Sparta Cemetery

More Information on

William Terrell

- 1855

Section A, Lot 26, Grave 2
-- See section's Lot Layout map

Inscription and Notes:

Age 69.
In the vault with Sarah Louisa Terrell, his daughter, and W. Eliza Terrell, his wife
Government Service.
[Inferior Court 1808-1810. Ga House of
Reps 1810-1813. U.S. Congress 1817-1821.
Ga State Senate 1847.]

William Terrell

William Terrell was a physician and planter and played an important role in the advance of Hancock County and Georgia agriculture. Terrell was a founder and first president of the Hancock Planters' Club and in 1854 donated $20,000 to the University of Georgia to endow the nation's first fully endowed professorship of agriculture. An earlier chair at Yale had an endowment of only $5000 (per Forrest Shivers, The Land Between, 1990, p. 80).
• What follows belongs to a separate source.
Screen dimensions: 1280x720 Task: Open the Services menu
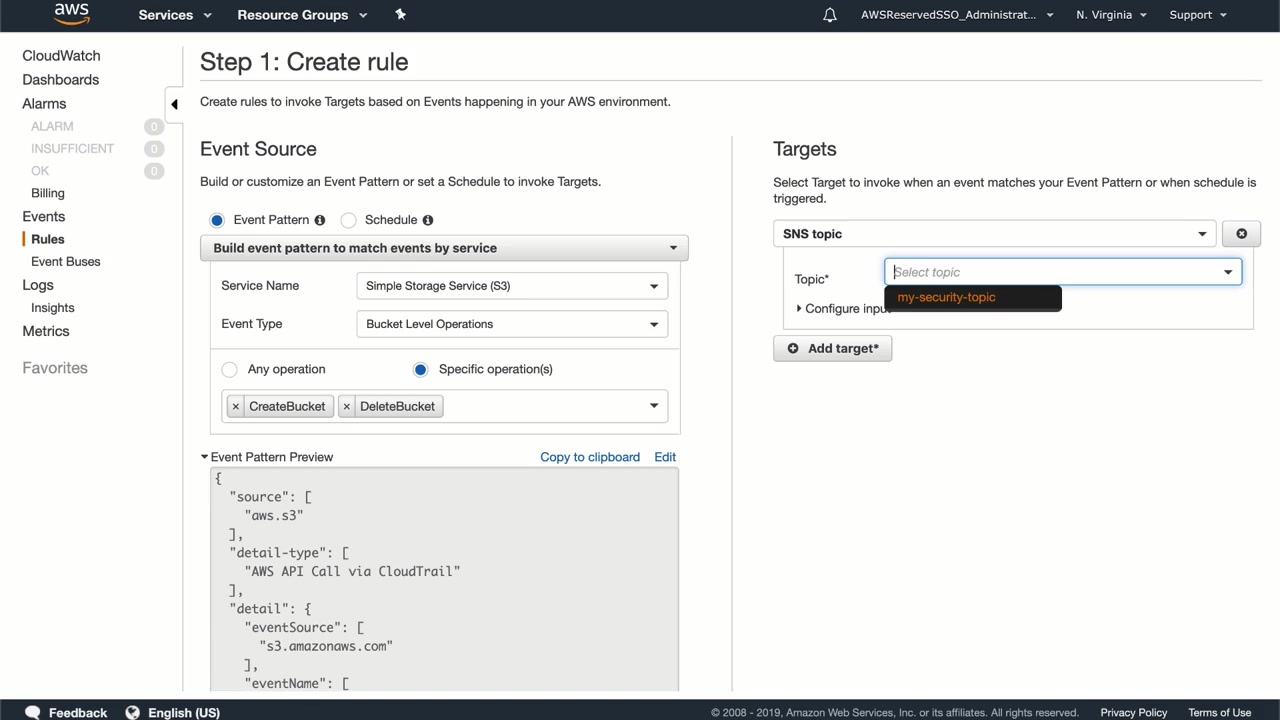coord(175,15)
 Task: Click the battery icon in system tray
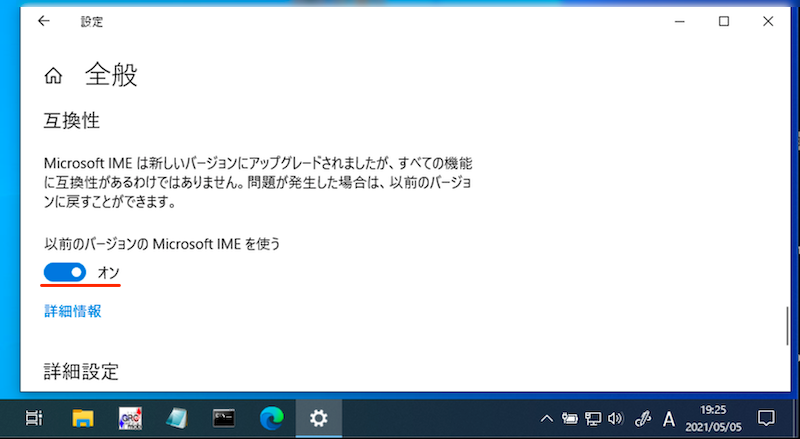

William Terrell also contributed financial support and was a member of the Board of Advisement for the Sparta Female Model School. Established in 1831, this school adopted teaching methods developed at the Rensselaer School (now Rensselaer Polytechnic) in Troy, New York, through which actual experiments and lectures were conducted by students. The Sparta Female Model School was initially quite successful and drew students from all over Georgia and even a few from Alabama and Florida, but financial and other difficulties forced its relocation to Fort Gaines, Georgia, in 1838. Terrell died in 1855, according to the plaque upon his tomb.

During the Civil War a four-gun battery from Hancock County fought in his honor as the Terrell Light Artillery. Terrell County, Georgia, bears his name.